_Available data_.
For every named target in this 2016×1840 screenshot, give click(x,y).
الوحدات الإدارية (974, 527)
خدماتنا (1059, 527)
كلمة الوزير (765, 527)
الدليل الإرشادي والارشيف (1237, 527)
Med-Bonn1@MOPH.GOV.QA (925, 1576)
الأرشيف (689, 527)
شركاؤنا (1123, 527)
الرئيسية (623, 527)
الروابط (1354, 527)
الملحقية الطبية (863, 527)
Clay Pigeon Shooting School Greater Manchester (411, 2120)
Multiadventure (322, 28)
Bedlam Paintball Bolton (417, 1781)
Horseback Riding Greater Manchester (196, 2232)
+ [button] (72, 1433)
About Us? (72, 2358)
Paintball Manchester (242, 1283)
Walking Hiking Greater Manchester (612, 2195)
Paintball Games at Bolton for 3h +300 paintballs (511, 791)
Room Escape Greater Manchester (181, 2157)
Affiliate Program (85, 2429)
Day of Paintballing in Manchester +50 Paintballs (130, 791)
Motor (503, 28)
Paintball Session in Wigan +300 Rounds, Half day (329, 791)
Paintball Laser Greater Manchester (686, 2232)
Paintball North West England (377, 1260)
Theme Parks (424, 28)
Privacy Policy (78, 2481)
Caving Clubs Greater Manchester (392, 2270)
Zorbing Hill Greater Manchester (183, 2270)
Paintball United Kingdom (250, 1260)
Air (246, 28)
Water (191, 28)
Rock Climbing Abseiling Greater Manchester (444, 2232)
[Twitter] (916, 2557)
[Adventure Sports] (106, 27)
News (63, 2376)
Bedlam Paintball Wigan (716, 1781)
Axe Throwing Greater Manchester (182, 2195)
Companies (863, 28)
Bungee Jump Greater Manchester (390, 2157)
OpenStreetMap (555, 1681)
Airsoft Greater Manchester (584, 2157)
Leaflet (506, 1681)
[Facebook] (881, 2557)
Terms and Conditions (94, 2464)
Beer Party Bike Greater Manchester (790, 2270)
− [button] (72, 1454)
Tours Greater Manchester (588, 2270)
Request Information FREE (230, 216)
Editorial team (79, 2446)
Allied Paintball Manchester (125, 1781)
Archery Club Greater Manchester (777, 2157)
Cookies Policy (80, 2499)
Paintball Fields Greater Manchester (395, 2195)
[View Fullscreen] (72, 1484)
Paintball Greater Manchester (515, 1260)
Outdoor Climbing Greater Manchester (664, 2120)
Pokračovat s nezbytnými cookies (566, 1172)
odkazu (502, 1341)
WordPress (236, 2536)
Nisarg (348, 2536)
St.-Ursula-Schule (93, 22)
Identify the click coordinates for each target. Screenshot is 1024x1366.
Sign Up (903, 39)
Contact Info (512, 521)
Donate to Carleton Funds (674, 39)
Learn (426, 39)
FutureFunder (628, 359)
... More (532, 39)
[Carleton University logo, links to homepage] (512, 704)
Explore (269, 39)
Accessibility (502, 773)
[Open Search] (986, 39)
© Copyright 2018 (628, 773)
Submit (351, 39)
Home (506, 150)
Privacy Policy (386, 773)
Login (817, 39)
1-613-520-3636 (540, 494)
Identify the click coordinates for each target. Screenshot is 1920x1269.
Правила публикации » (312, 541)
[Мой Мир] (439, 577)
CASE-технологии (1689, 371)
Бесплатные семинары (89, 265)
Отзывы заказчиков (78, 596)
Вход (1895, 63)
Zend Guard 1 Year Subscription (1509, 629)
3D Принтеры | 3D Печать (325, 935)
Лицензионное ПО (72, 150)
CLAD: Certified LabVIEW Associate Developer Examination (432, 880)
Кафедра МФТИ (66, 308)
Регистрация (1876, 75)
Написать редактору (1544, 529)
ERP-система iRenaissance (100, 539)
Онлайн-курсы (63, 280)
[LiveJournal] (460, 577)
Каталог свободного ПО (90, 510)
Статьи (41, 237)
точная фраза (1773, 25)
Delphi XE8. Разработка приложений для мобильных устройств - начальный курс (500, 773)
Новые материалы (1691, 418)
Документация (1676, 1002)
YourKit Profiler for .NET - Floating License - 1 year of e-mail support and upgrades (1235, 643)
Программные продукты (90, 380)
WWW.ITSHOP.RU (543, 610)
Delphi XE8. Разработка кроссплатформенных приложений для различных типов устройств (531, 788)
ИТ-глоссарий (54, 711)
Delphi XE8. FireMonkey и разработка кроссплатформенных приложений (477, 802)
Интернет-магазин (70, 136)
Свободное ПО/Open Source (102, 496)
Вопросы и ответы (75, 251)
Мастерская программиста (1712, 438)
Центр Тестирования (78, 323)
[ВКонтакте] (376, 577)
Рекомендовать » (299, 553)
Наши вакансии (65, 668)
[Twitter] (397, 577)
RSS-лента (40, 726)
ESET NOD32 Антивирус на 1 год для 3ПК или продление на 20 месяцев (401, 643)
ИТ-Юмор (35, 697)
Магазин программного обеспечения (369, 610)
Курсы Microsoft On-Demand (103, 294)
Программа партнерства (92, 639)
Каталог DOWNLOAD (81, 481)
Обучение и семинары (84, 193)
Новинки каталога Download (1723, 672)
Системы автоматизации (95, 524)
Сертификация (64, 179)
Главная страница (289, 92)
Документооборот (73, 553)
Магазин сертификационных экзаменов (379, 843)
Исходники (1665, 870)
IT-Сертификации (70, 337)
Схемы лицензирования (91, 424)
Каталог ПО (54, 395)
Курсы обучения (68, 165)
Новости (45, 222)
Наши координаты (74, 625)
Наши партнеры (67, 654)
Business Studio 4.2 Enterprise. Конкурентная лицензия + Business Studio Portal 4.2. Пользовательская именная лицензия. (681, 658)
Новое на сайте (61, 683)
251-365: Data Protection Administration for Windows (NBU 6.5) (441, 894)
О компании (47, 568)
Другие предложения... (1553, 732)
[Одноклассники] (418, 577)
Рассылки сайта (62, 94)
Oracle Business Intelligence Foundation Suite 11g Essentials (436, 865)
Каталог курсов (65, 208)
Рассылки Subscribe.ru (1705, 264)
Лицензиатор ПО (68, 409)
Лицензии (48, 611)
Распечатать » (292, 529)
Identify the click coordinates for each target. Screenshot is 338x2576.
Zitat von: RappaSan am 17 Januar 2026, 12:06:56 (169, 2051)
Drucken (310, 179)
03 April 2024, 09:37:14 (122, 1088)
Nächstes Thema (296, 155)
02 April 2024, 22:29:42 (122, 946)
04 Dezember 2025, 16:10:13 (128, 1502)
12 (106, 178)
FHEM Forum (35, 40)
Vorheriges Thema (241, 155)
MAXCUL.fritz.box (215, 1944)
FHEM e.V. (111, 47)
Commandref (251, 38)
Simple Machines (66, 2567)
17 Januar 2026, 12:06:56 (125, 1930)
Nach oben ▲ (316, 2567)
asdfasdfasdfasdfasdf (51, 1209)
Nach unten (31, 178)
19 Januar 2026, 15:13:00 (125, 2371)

_Aim of the exercise_.
Given the entries above, count how many lines include the word "click"; respond with the number only.

_Written response_.
4